▶ **Assignment**
No pictures, no extra lines: copy exactly from the line with "giallo (1075, 917)" through the end of the entries.

▶ **Listed entries**
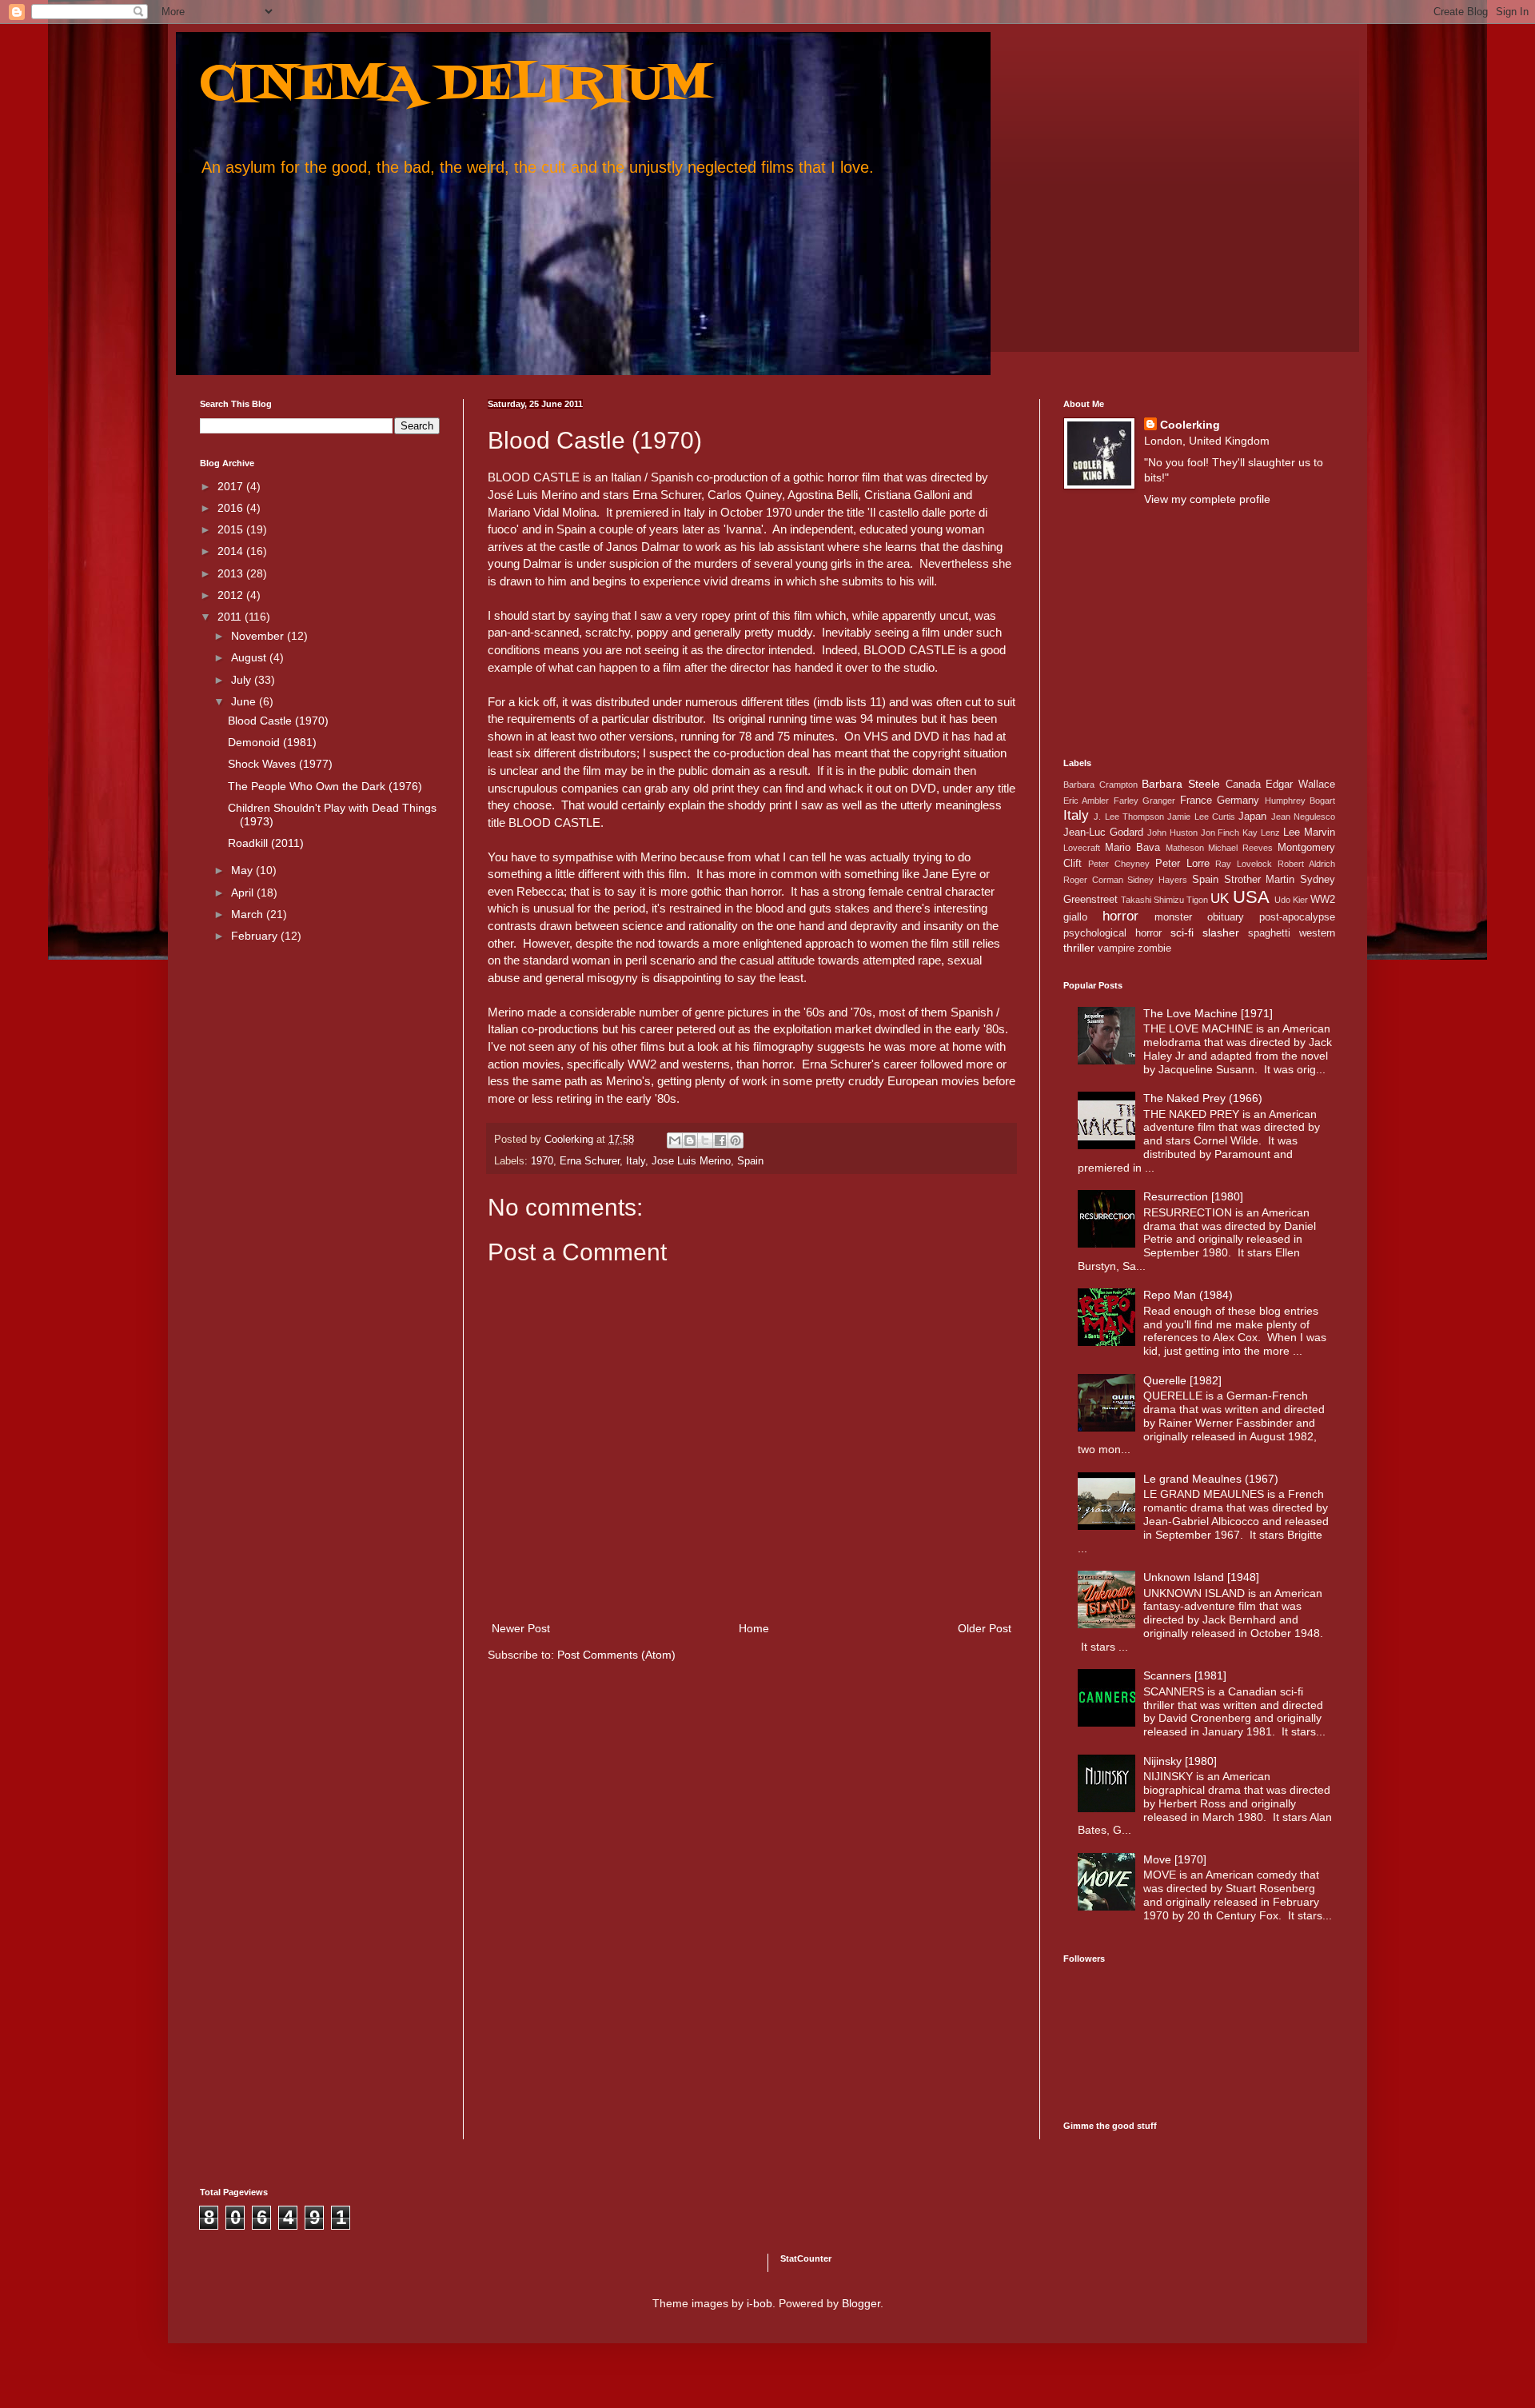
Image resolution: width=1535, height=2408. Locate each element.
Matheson (1185, 848)
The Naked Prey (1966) (1202, 1098)
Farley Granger (1144, 800)
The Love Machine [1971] (1208, 1013)
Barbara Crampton (1100, 784)
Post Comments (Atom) (616, 1654)
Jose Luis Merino (691, 1161)
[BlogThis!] (690, 1140)
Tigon (1197, 899)
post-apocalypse (1297, 917)
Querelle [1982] (1182, 1380)
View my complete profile (1207, 499)
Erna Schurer (590, 1161)
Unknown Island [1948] (1201, 1577)
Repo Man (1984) (1188, 1294)
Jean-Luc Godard (1103, 832)
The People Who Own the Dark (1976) (325, 786)
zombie (1154, 948)
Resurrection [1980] (1193, 1196)
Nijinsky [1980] (1180, 1761)
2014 (231, 551)
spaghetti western (1291, 933)
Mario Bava (1132, 847)
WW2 (1322, 899)
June (245, 701)
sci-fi (1182, 932)
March (248, 914)
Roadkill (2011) (266, 843)
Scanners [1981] (1184, 1675)
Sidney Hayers (1157, 880)
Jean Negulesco (1303, 816)
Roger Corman (1093, 880)
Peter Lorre (1182, 863)
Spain (750, 1161)
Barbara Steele (1181, 783)
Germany (1238, 800)
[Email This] (675, 1140)
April (244, 892)
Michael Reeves (1240, 848)
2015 (231, 529)
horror (1120, 916)
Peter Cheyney (1119, 864)
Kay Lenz (1261, 832)
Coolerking (1190, 424)
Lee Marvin (1309, 832)
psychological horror (1112, 933)
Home (754, 1628)
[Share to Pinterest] (736, 1140)
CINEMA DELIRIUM (455, 86)
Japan (1252, 816)
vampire (1116, 948)
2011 (231, 616)
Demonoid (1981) (272, 742)
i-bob (759, 2303)
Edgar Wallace (1300, 784)
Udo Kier (1291, 899)
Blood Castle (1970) (278, 720)
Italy (635, 1161)
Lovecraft (1081, 848)
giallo (1075, 917)
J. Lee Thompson (1129, 816)
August (250, 657)
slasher (1220, 932)
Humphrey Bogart (1300, 800)
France (1196, 800)
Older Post (984, 1628)
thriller (1078, 947)
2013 (231, 573)
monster (1173, 917)
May (243, 870)
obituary (1225, 917)
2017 (231, 486)
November (259, 635)
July (242, 679)
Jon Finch (1220, 832)
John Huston (1172, 832)
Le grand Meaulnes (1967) (1210, 1478)
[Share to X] (705, 1140)
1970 (542, 1161)
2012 (231, 595)
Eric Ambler (1086, 800)
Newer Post (521, 1628)
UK (1219, 898)
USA (1251, 897)
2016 (231, 507)
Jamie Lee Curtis (1201, 816)
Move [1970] (1174, 1859)
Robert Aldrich (1306, 864)
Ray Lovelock (1243, 864)
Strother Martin (1259, 879)
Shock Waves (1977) (280, 763)
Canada (1243, 784)
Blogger (861, 2303)
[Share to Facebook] (720, 1140)
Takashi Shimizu (1152, 899)
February (256, 935)
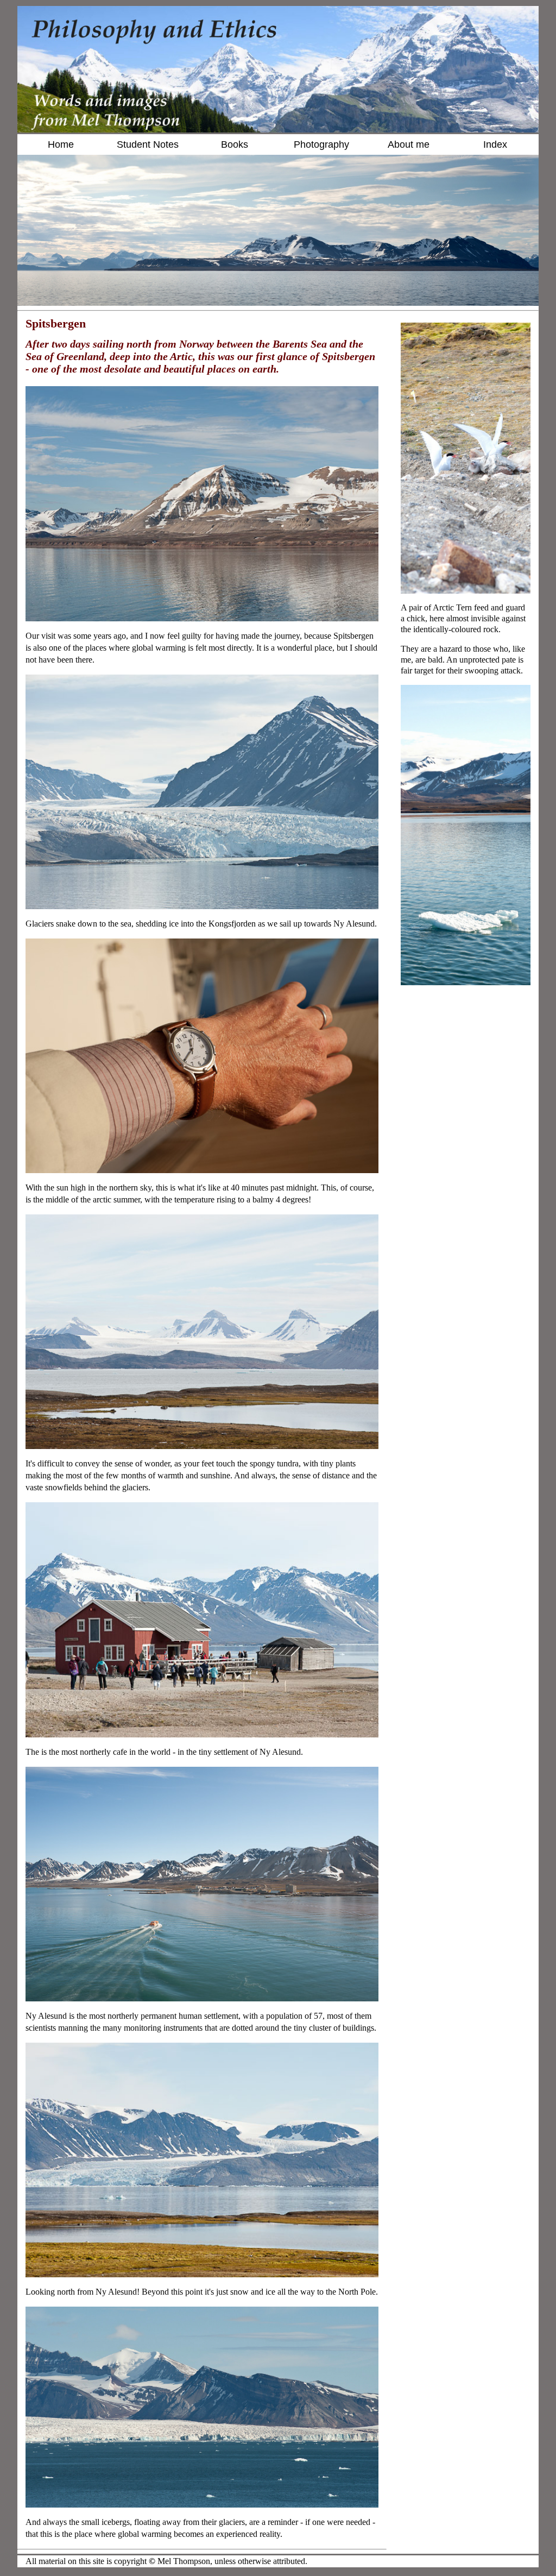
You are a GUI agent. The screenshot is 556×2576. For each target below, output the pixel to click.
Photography (321, 144)
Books (234, 144)
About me (408, 144)
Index (495, 144)
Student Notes (148, 144)
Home (61, 144)
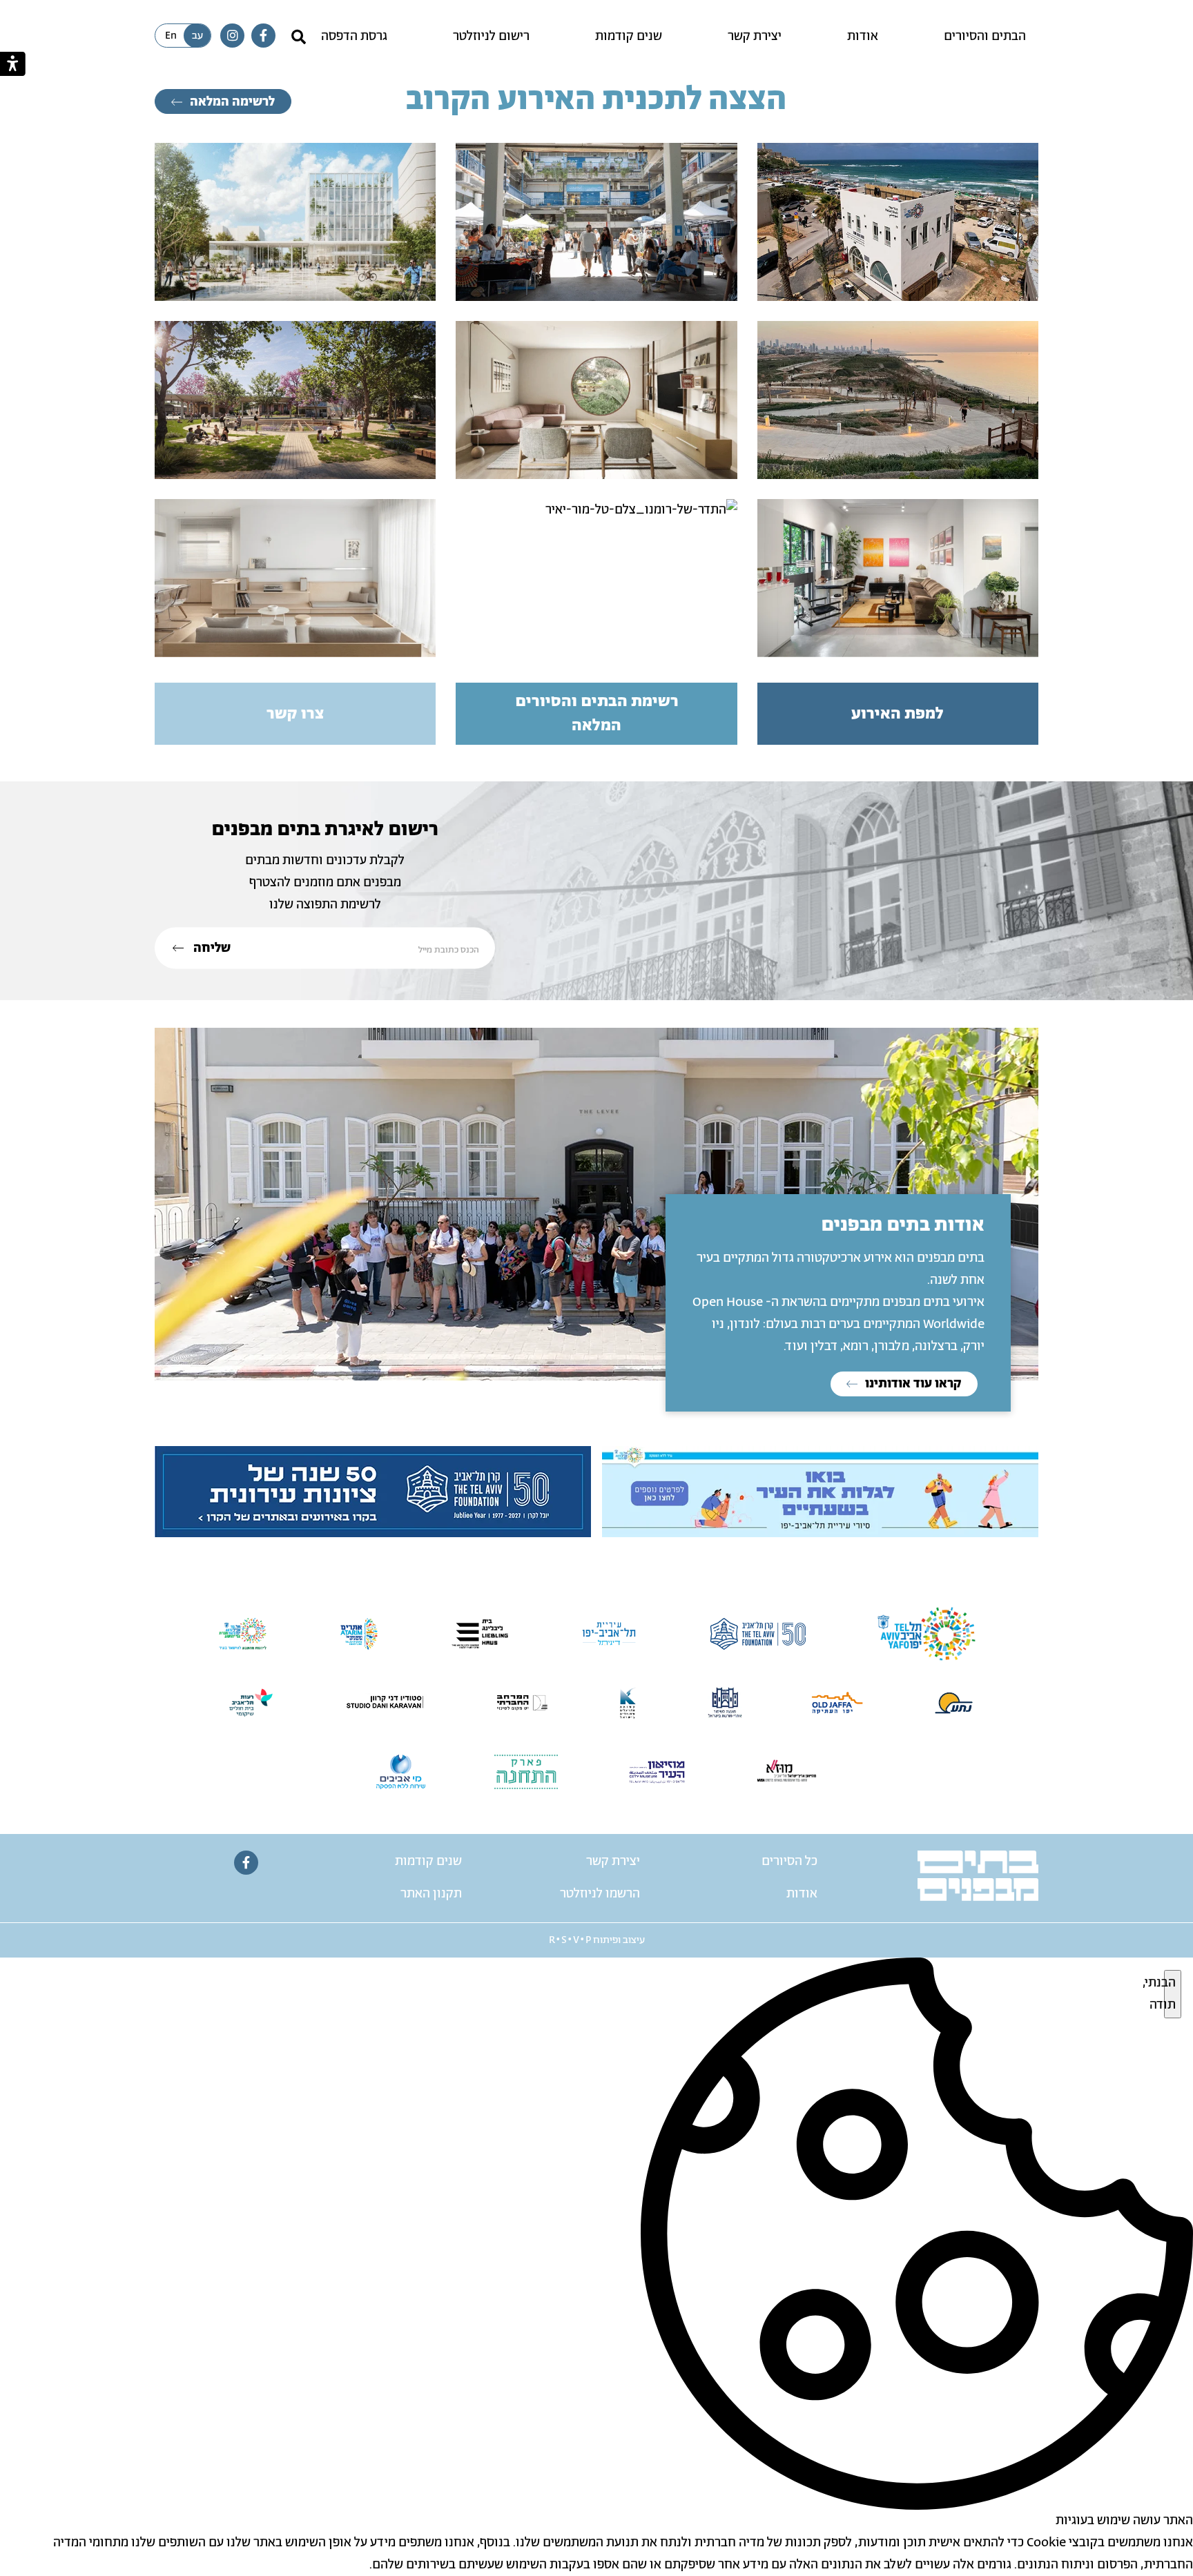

▶ **Response area**
giallo (1075, 917)
J. Lee Thompson (1129, 816)
August (250, 657)
slasher (1220, 932)
Humphrey Bogart (1300, 800)
France (1196, 800)
Older Post (984, 1628)
thriller (1078, 947)
2013 (231, 573)
monster (1173, 917)
May (243, 870)
obituary (1225, 917)
2017 (231, 486)
November (259, 635)
July (242, 679)
Jon Finch (1220, 832)
John Huston (1172, 832)
Le grand Meaulnes (1967) (1210, 1478)
[Share to X] (705, 1140)
1970 (542, 1161)
2012 (231, 595)
Eric Ambler (1086, 800)
Newer Post (521, 1628)
UK (1219, 898)
USA (1251, 897)
2016 (231, 507)
Jamie Lee Curtis (1201, 816)
Move [1970] (1174, 1859)
Robert Aldrich (1306, 864)
Ray Lovelock (1243, 864)
Strother Martin (1259, 879)
Shock Waves (1977) (280, 763)
Canada (1243, 784)
Blogger (861, 2303)
[Share to Facebook] (720, 1140)
Takashi Shimizu (1152, 899)
February (256, 935)
You are a GUI agent. The screenshot is 556×2576. For each target below, output the pixel to click.
Photography (321, 144)
Books (234, 144)
About me (408, 144)
Index (495, 144)
Student Notes (148, 144)
Home (61, 144)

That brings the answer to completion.